Why are there curbs on the BW Parkway?

They're no big deal on a suburban street, but when driving at 55 mph, curbs can be more than a little bit intimidating to the average motorist.

So there's some big benefit to having them on a highway, right?


Intrepid Commuter today presents the history of curbs on the Baltimore-Washington Parkway, a lesson in how the federal government spends your money when you're paying minimal attention.

First, a little background.

The Baltimore-Washington Parkway was opened 40 years ago as a 29-mile scenic highway between the two cities. The 18-mile portion from Washington, D.C., to Fort Meade is managed by the National Park Service. The remainder, called Interstate 295, comes under the jurisdiction of Maryland's State Highway Administration.

The Maryland portion has no curbs.

The federal portion didn't originally have curbs.

Most interstate highways have no curbs.

But beginning in 1987, the federal government started placing curbs along the parkway as part of a massive rehabilitation of the four-lane highway.

For an explanation, we turned to the Federal Highway Administration, which is responsible for the project. Its officials tell us that the curbs (and gutters) were added simply because they look good.

That's right. It was an aesthetic decision.

Eduardo Calderon, head of the Highway Administration office in Sterling, Va., where the rehabilitation of the parkway is supervised, said the curbs were added to create a "parkway setting" at the request of the park service.

"It's like a picture you want to frame," he said. "It delineates your pages, essentially."

Mr. Calderon notes that the curbs are only 3 1/2 inches tall and slanted at a 45-degree angle so that they can be safely mounted by cars. They are also buffered by paved shoulders: 3 feet wide at the median and 8 feet wide on the side of the highway.

N. Vivian Hanna, an administration spokeswoman, said the curbs give the parkway a distinctive feel quite different from Interstate 95. She compares them with the timber rails along the Colonial Parkway near Williamsburg, Va., or the stone walls along Skyline Drive in Shenandoah National Park.

The curbs cost $7 per linear foot, she said. For all 18 miles, that amounts to $2.66 million, not exactly small change.

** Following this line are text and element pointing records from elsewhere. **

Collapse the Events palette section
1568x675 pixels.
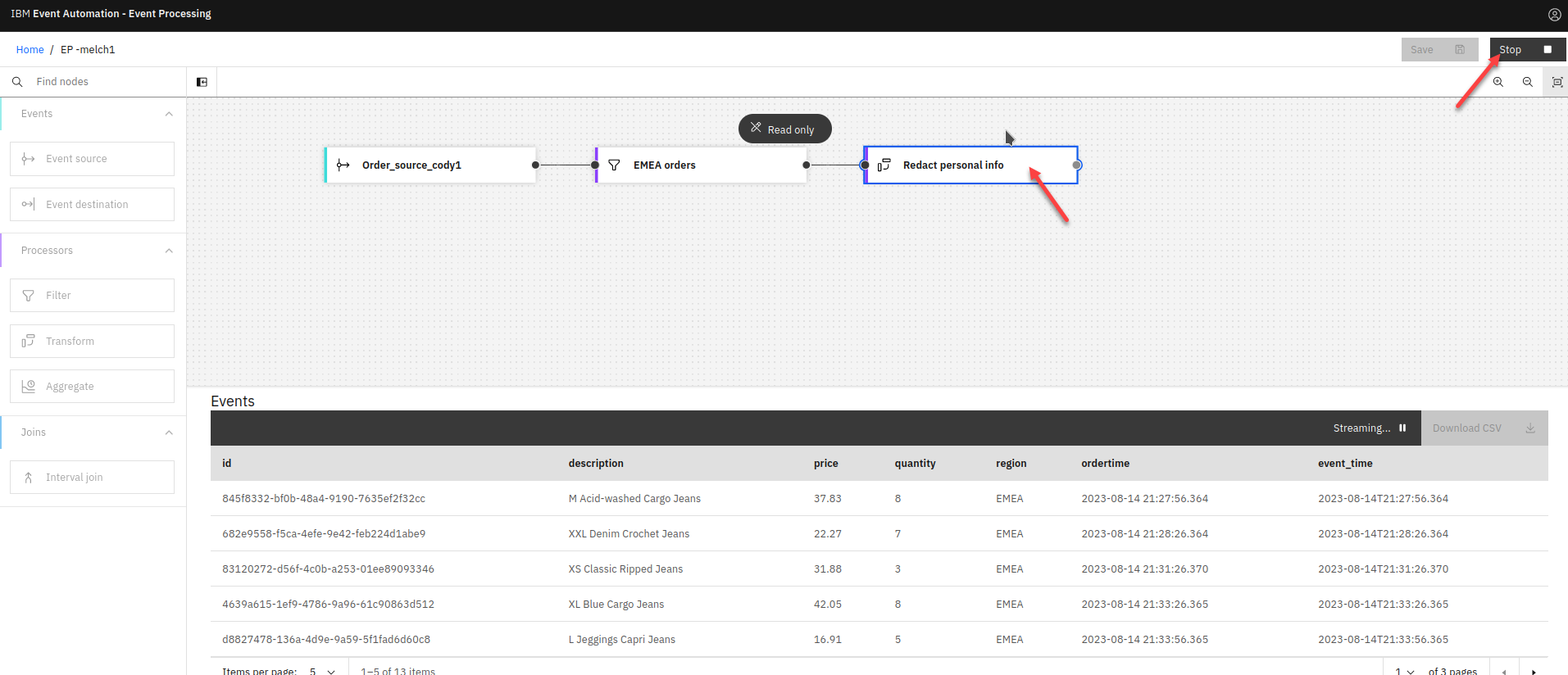click(169, 114)
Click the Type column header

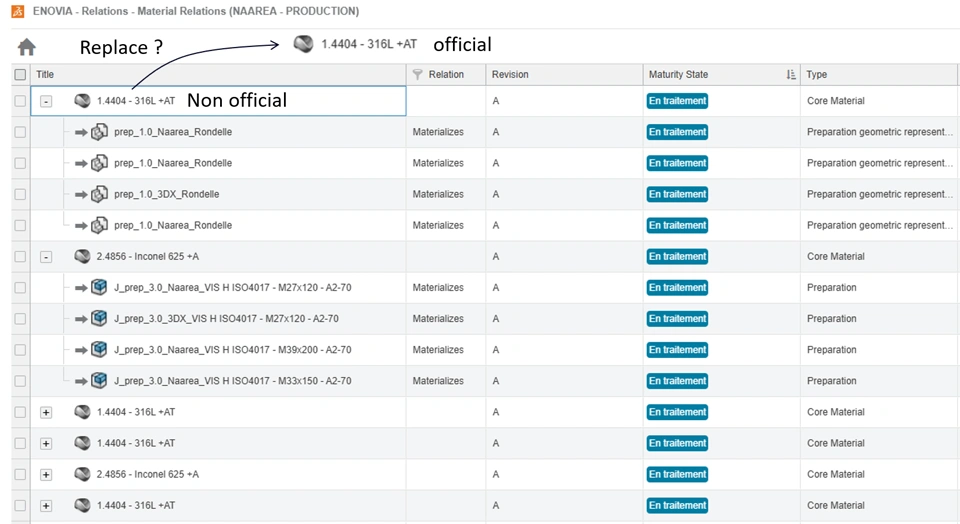point(817,75)
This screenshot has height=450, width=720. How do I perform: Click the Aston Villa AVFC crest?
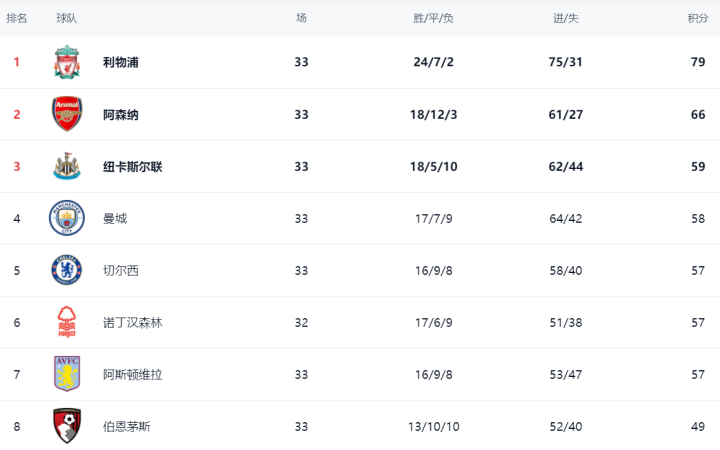click(67, 374)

Ironically, despite the talk of parks and parkways, engineers have chosen an environmentally unfriendly structure in curbs.

Generally, says Dr. Michael Hirshfield, head scientist with the Chesapeake Bay Foundation, it's better to avoid concrete impediments like curbs so that storm water can filter naturally through a grassy strip alongside the road.

"But even beyond that, I can't say I find curbs aesthetically attractive," Dr. Hirshfield says.

Like them or not, the curbs are here to stay. The federal government has already spent $60 million to $70 million on the rehabilitation of the parkway, which is more than half finished, Mr. Calderon says.

Readers strike, city capitulates

Faithful readers will be happy to learn they have struck two more blows for safe city intersections.

Two months ago, we received a letter from Lisa Bull complaining about Harford Road and Echodale Avenue in the community of Waltherson. Ms. Bull included one of the best handmade maps to cross our desk. More importantly, she raised a safety issue.

Motorists heading north on Harford and turning west (left) on Echodale can't see oncoming traffic if there's a southbound driver turning left (east) on Echodale. She suggested the problem would be remedied if the city added left-turn lanes.

Guess what? After weeks of study, Baltimore's public works department has decided to make the change. The left-turn lanes should be in place by the end of the month, says Vanessa Pyatt, spokeswoman for the department.

On another topic, a reader called to tell us that the "No Turn On Red" sign on Joh Avenue at Caton Avenue in Southwest Baltimore has been missing for several months. We notified the public works department, and a new one was installed Thursday.